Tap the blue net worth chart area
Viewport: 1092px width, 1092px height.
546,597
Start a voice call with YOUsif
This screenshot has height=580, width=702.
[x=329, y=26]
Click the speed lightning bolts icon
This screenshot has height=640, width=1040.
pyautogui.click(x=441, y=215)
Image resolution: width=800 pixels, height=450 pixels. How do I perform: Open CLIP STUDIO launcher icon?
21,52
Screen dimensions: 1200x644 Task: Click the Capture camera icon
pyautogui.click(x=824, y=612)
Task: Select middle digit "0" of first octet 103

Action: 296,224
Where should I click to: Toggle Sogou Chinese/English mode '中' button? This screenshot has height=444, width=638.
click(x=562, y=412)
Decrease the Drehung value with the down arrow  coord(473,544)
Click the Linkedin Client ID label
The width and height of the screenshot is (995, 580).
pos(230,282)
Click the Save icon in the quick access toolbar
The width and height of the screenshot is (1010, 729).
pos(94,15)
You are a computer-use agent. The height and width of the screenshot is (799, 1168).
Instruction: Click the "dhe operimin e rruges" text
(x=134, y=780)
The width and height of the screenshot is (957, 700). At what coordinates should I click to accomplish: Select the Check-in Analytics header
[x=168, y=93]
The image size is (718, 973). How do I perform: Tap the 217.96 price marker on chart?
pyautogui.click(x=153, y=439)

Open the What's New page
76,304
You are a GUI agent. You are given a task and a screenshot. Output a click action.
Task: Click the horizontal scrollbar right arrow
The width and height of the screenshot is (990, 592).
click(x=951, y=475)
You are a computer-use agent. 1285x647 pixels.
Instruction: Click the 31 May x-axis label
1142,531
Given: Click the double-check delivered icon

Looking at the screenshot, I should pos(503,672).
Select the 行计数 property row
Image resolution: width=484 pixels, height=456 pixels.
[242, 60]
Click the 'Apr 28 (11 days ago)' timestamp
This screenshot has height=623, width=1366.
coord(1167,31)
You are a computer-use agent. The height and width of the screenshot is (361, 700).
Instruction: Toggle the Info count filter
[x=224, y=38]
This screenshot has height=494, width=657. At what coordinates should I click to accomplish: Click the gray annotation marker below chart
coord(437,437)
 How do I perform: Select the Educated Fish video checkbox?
* * *
__EXERCISE OBJECTIVE__: Reply with every line of the listing that has the string "arrow".

__TASK SOLUTION__:
Decrease the Drehung value with the down arrow  coord(473,544)
Task: Click the horizontal scrollbar right arrow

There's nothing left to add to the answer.